论文标题：Graph Masked Autoencoders with Transformers
论文作者：Sixiao Zhang, Hongxu Chen, Haoran Yang, Xiangguo Sun, Philip S. Yu, Guandong Xu
论文来源：2022, ArXiv
论文地址：download
论文代码：download

1 Introduction

　　提出目的：

- 深层 Tramsformer 的困难；
- 指数级的内存消耗；

2 Related work

2.1 Graph Representation Learning

　　Model 目标：

　　　　$f\left(A, X_{V}, X_{E}\right)=H_{o}$

　　其中：

- $X_{V} \in \mathbb{R}^{n_{V} \times d_{V}} $ 代表这节点特征；
- $X_{E} \in \mathbb{R}^{n_{E} \times d_{E}}$ 代表着边特征；
- $A \in \mathbb{R}^{n_{V} \times n_{V}}$ 代表着邻接矩阵；

2.2 Graph Transformers

Definition

　　可学习权重矩阵：

- $W_{Q} \in \mathbb{R}^{d \times d_{q}}$
- $W_{K} \in \mathbb{R}^{d \times d_{k}}$
- $W_{V} \in \mathbb{R}^{d \times d_{v}}$

　　通常：$d_{q}=d_{k}$

self-attention module

　　首先计算三个矩阵：

　　　　$Q=H W_{Q},K=H W_{K},V=H W_{V}\quad\quad\quad(2)$

　　然后将点积应用于具有所有键的查询，以获得该值的权重。最终的输出矩阵是由

　　　　$\operatorname{Attention}(Q, K, V)=\operatorname{softmax}\left(\frac{Q K^{T}}{\sqrt{d_{k}}} V\right)\quad\quad\quad(2)$

　　得到的输出矩阵是一个大小为 $n \times d_{v}$ 的矩阵，其中每一行表示对应实例的输出表示。
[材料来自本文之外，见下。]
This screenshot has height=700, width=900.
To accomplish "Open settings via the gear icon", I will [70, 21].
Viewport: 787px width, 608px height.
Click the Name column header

　　然后使用 $2$ 层前馈网络(FFN)对节点表示 $x$ 进行投影，提高模型质量：

　　　　$F F N(x)=\max \left(0, x W_{1}+b_{1}\right) W_{2}+b_{2}\quad\quad\quad(4)$

3 Method

　　主要框架如下：

　　主干模型是 Graphormer。

　　步骤：

- i) Randomly mask nodes in the input graph.
- ii) Feed the non-masked nodes into the encoder and obtain the embeddings of them.
- iii) Use a shared learnable mask token to represent the embeddings of the masked nodes and insert them into the output of the encoder.
- iv) Feed the embedding matrix with inserted mask tokens into the decoder to reconstruct the features of the masked nodes.

　　对于 Transformer 中的 Positional embeddings 设计，本文同样遵循 Graphormer 中的 Positional embeddings 设置，其中需要知道的是node degrees、shortest path distances、the edge features。

　　本实验中的 Encoder 是16 层，而 Decoder 是 2 层。